**Exercise inputs**
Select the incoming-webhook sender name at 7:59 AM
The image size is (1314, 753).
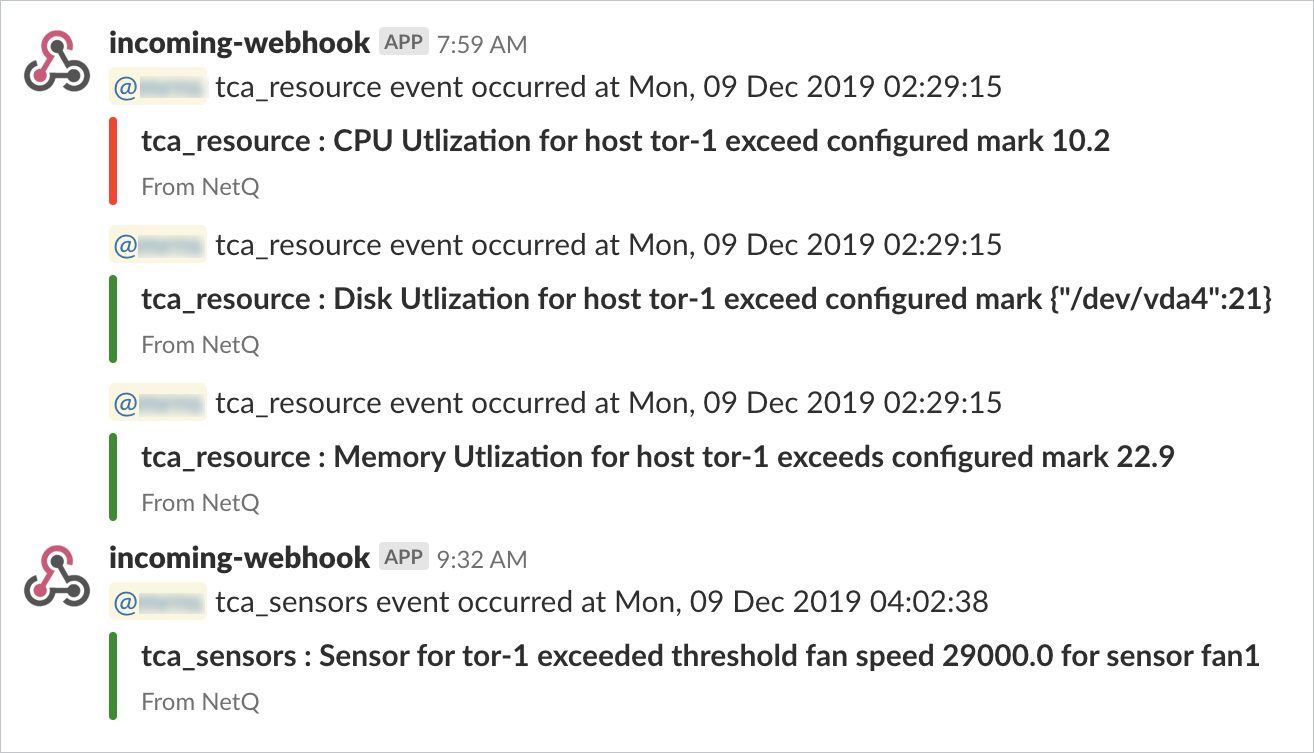pos(239,43)
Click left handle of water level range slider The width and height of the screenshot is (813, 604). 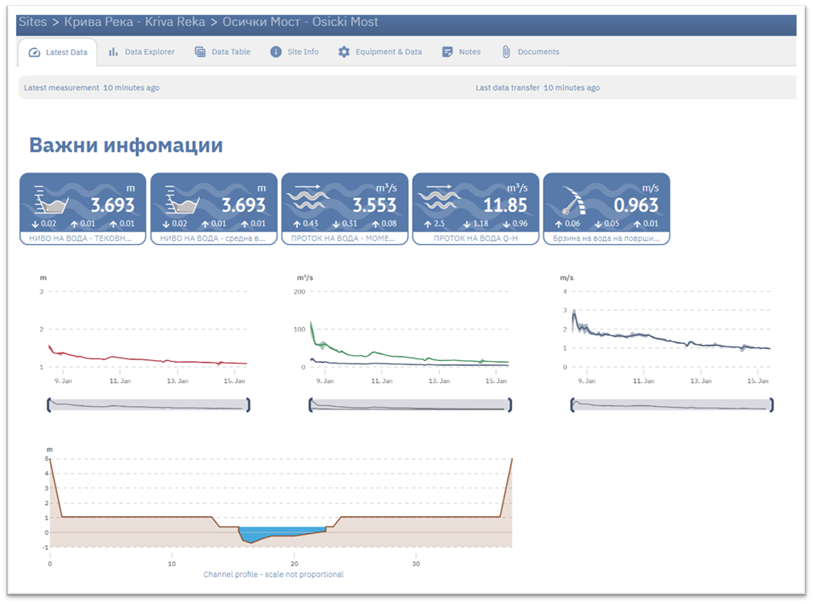(49, 404)
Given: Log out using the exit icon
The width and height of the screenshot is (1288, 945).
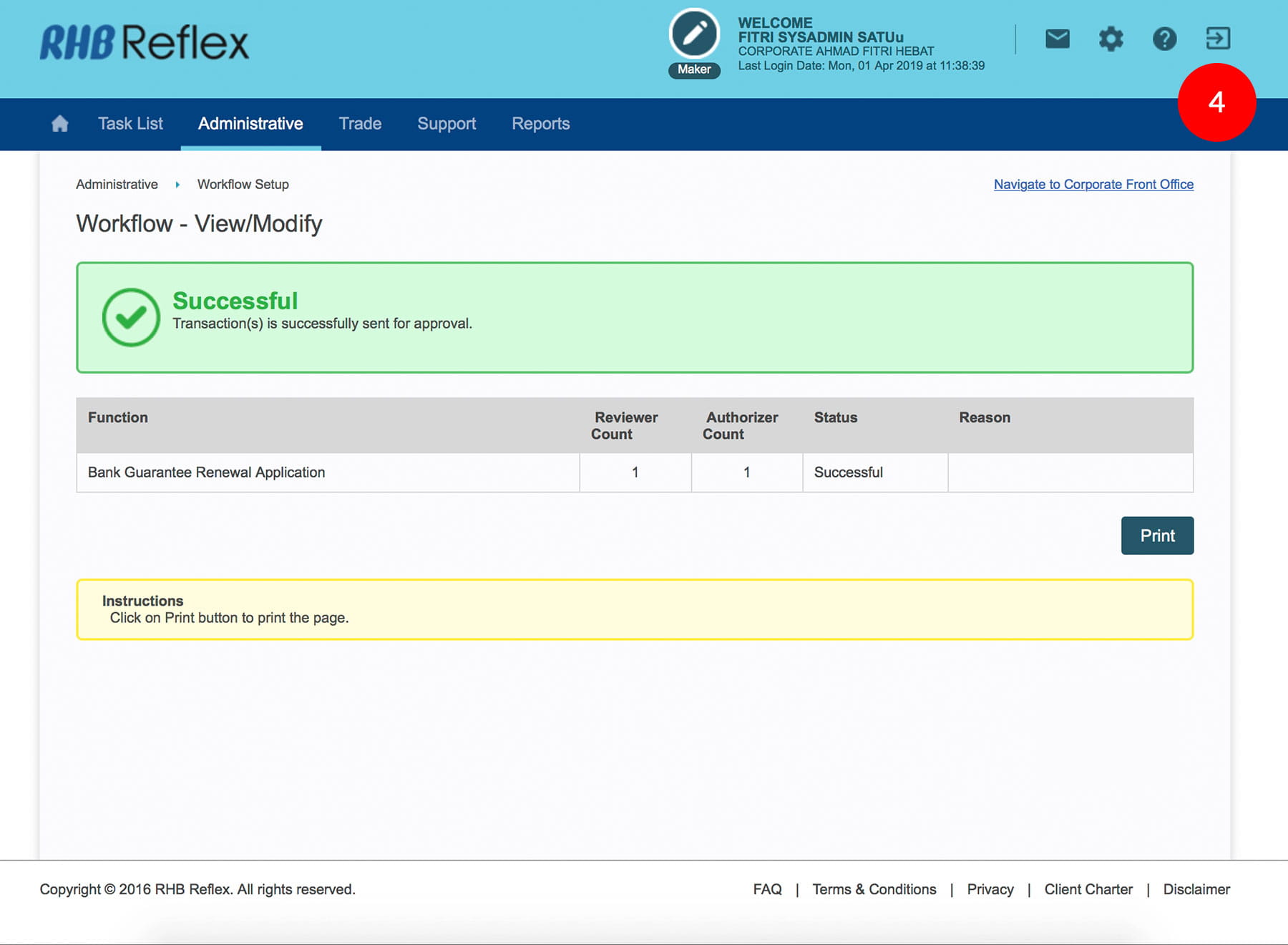Looking at the screenshot, I should (1217, 39).
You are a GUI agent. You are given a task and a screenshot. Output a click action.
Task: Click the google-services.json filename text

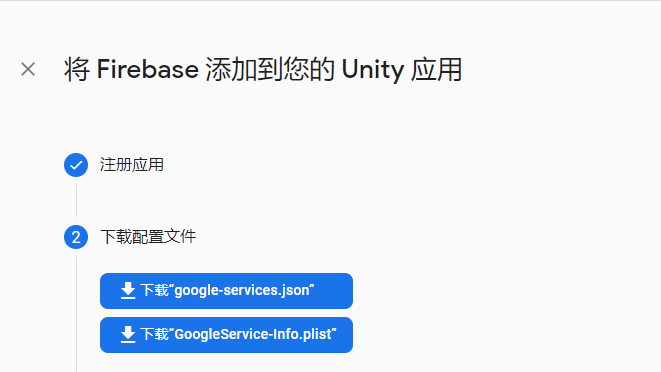tap(242, 291)
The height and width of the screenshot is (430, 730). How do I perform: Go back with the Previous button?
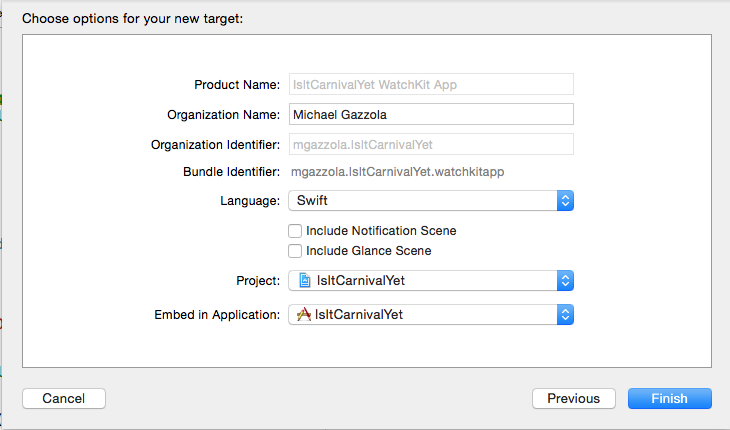pos(574,399)
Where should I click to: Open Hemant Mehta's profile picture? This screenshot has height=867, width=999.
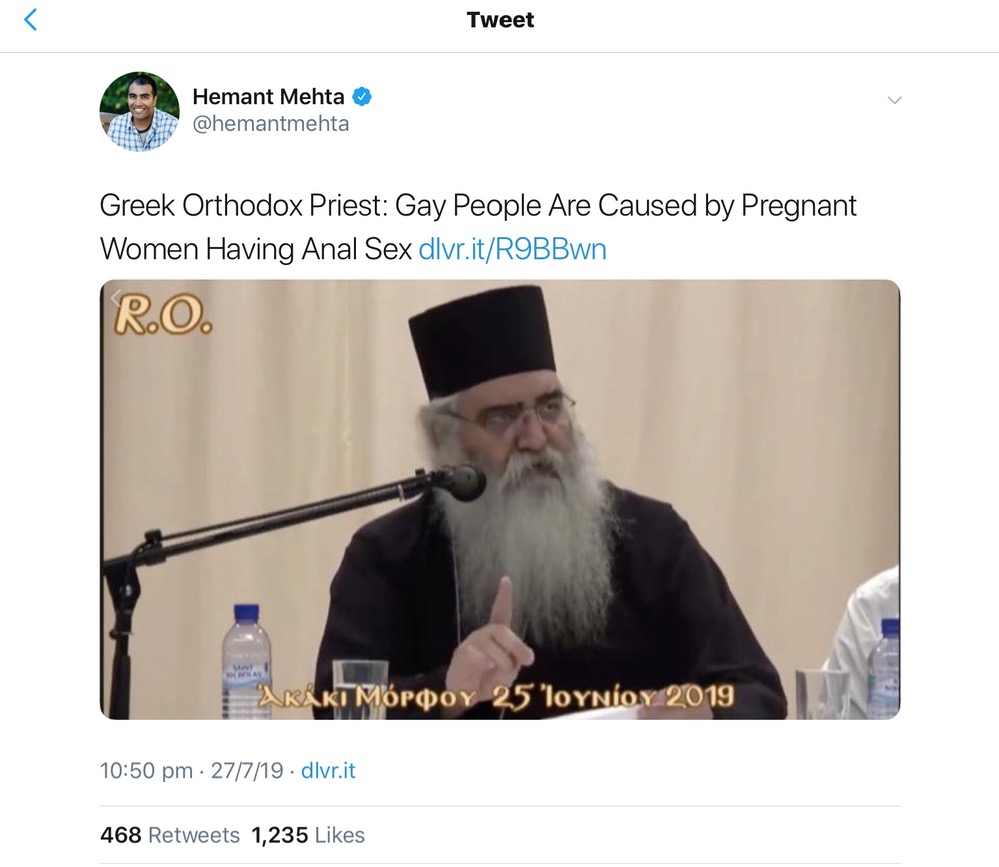point(140,111)
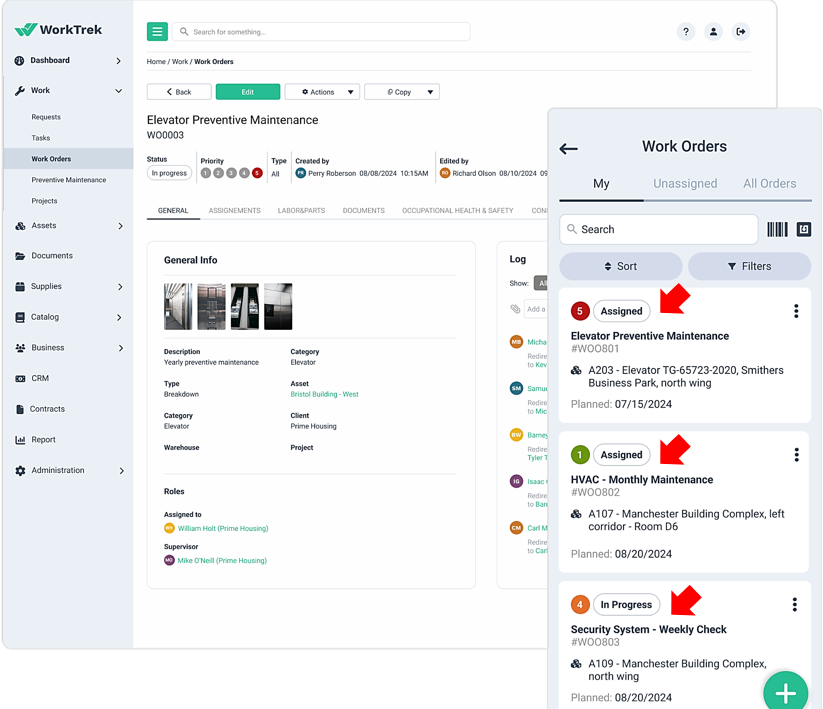
Task: Open the Filters dropdown in Work Orders panel
Action: click(x=749, y=266)
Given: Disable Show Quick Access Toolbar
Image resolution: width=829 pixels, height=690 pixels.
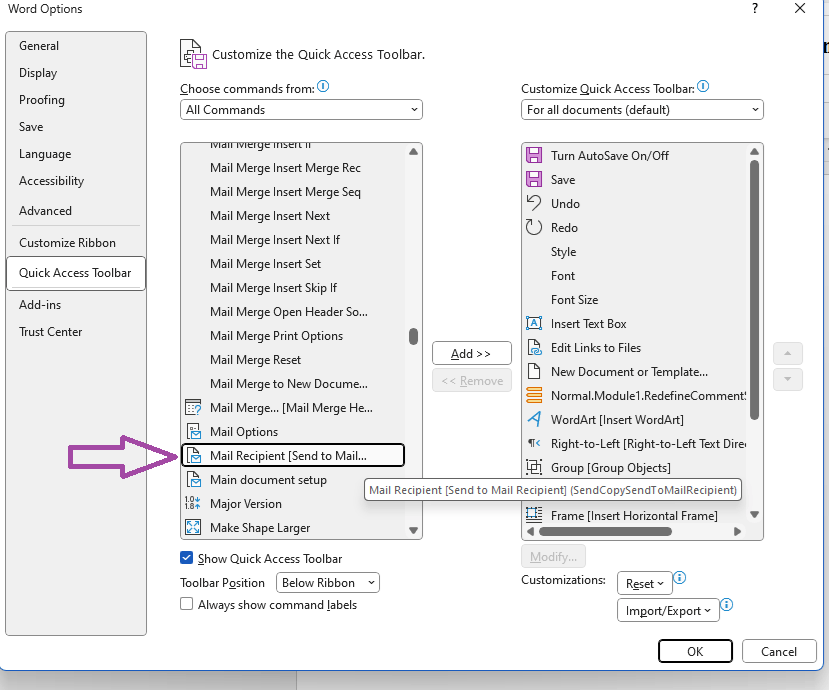Looking at the screenshot, I should 186,558.
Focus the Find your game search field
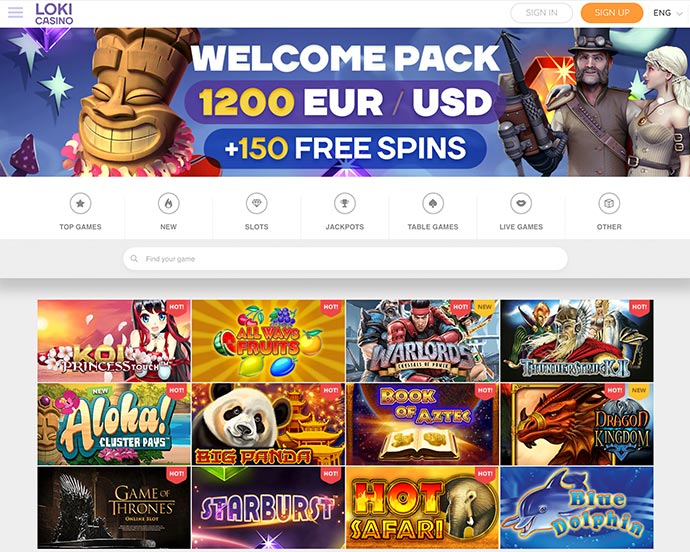This screenshot has height=552, width=690. (345, 259)
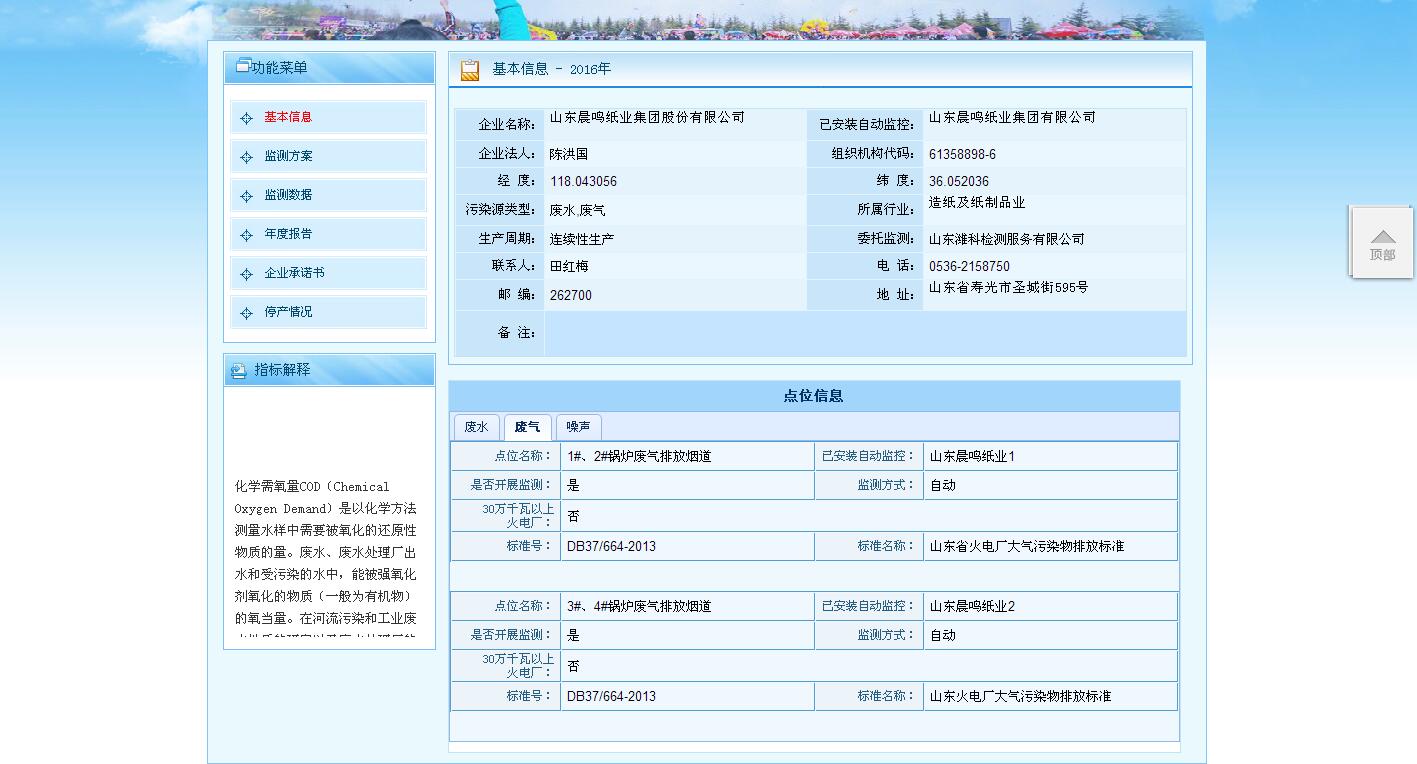Click the crosshair icon beside 停产情况

click(x=246, y=312)
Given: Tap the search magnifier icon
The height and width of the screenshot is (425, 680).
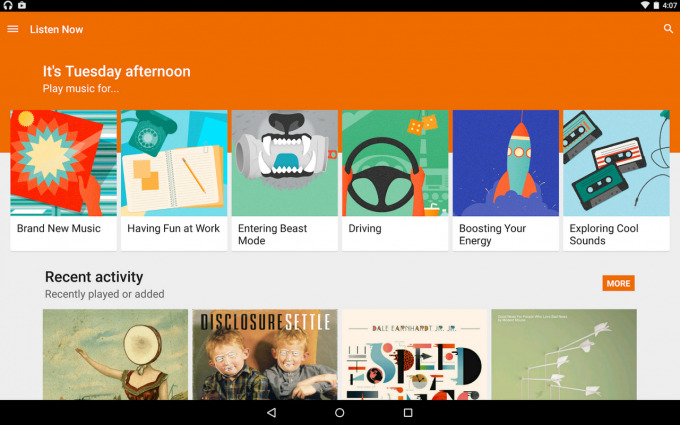Looking at the screenshot, I should (668, 29).
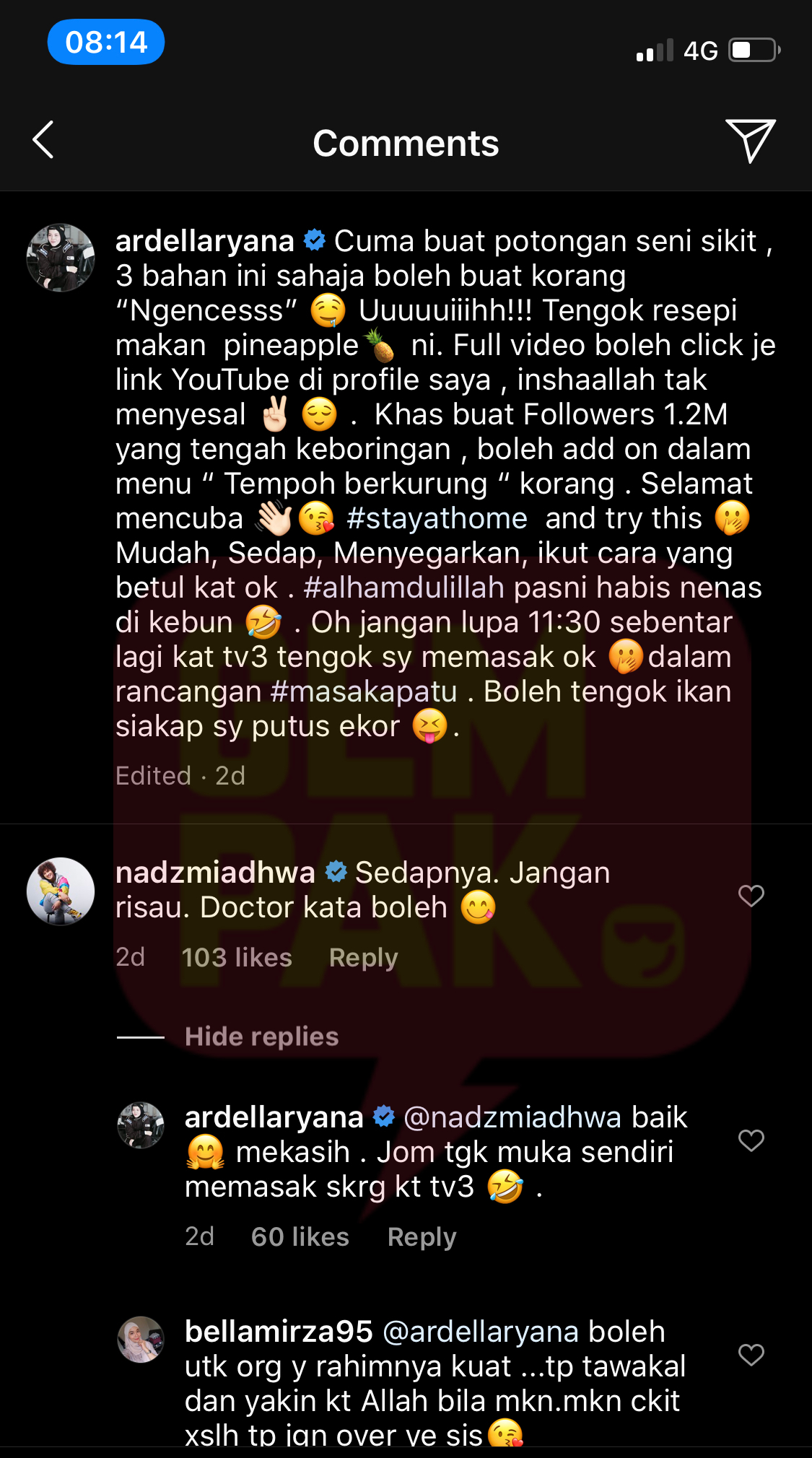
Task: Open bellamirza95's profile picture
Action: [x=141, y=1340]
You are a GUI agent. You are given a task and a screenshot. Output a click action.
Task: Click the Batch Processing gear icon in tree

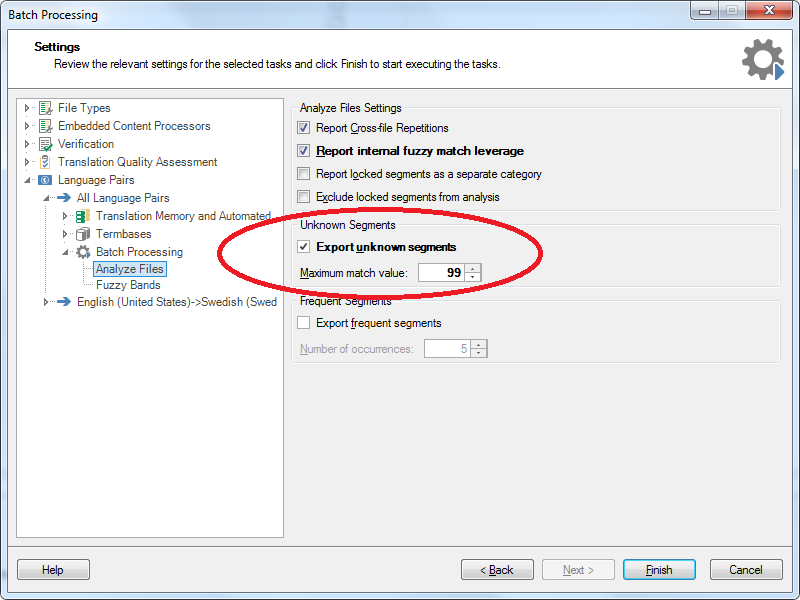[83, 252]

**Task instructions**
Word for word, give again the lines from the line holding "Task: Click the Batch" through the last line of the material, both included; pictures are not part of the copy.

**Final answer**
Task: Click the Batch Processing gear icon in tree

[83, 252]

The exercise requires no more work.